Fibroblast proliferation model.  In the second part of the study, fibroblast proliferation was tested using FBS as a positive control, DMSO as a negative control, and B. rotunda extract and panduratin A as experimental treatments. However, all wound healing experiments were conducted under normal culture conditions. To better mimic a keloid hypertrophic scarring environment, the addition of pro-fibrotic cytokines (TGF-β1, IL-6 or PDGF) should be considered to replicate the pathological state.

Response:
We acknowledge the reviewer's valid point regarding the limitations of our wound healing model. While this study aimed to assess the general proliferative and migratory response under normal culture conditions, we agree that the inclusion of pro-fibrotic stimuli would better simulate pathological wound environments.
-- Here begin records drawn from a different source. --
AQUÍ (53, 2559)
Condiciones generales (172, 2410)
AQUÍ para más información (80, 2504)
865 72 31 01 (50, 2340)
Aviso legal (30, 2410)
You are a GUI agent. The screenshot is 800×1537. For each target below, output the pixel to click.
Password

As a result, we have now clearly stated this limitation in the Discussion:

“One limitation of our fibroblast model is the absence of pro-fibrotic cytokines such as TGF-β1, IL-6, or PDGF, which are typically elevated in keloid and hypertrophic scarring. Future studies incorporating these cytokines will be essential to determine whether B. rotunda and panduratin A selectively inhibit pathological over-proliferation without impairing normal wound healing.”
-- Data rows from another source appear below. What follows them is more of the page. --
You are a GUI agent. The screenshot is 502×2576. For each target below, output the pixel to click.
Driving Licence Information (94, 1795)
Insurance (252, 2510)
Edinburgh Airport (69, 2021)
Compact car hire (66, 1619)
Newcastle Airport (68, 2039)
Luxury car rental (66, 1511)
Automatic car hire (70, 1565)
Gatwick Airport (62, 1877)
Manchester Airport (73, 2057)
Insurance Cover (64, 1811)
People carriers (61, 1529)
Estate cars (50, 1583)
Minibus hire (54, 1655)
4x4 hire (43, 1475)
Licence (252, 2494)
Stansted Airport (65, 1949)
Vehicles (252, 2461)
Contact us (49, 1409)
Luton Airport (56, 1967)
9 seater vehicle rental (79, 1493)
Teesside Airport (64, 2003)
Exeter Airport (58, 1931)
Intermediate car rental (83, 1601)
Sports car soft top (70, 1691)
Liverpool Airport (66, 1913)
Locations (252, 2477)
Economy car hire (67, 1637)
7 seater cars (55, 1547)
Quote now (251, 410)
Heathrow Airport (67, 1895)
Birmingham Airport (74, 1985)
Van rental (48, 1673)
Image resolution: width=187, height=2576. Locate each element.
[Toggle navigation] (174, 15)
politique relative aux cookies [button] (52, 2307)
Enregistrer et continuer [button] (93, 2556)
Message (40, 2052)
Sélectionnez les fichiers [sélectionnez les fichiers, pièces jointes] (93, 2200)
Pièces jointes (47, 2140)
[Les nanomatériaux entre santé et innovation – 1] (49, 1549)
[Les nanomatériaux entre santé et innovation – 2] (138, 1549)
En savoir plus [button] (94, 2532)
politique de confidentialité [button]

Mention exactly where in the revised manuscript this change can be found – page number 10-11, line 263-267.

 

Comment 5:

If B. rotunda extract and panduratin A are shown to inhibit fibroblast proliferation under normal conditions, there is a potential concern that they might delay normal wound healing. This should be discussed in the manuscript.

 

Response:
We agree that the potential for delayed wound healing due to anti-proliferative effects must be addressed. We have added the following cautionary note to the Discussion:

“Additionally, while reduced fibroblast proliferation may be beneficial in fibrotic conditions, it also raises potential concerns regarding delayed wound repair. Therefore, careful dose optimization and in vivo validation will be critical to distinguish the desired anti-fibrotic effects from unintended impairment of physiological healing processes.

”

Mention exactly where in the revised manuscript this change can be found – page number 11, line 267-271.

 

We once again thank Reviewer 2 for the critical and constructive feedback, which has helped us significantly strengthen the scientific quality and clarity of the manuscript.

Best regards,
Wilai Thanasarnaksorn, on behalf of all authors

 

 

 

Author Response File: Author Response.pdf

Round 2

Reviewer 2 Report

Comments and Suggestions for Authors

I'm satisfied with the author's revisions. Thanks author's response, I have no further comments.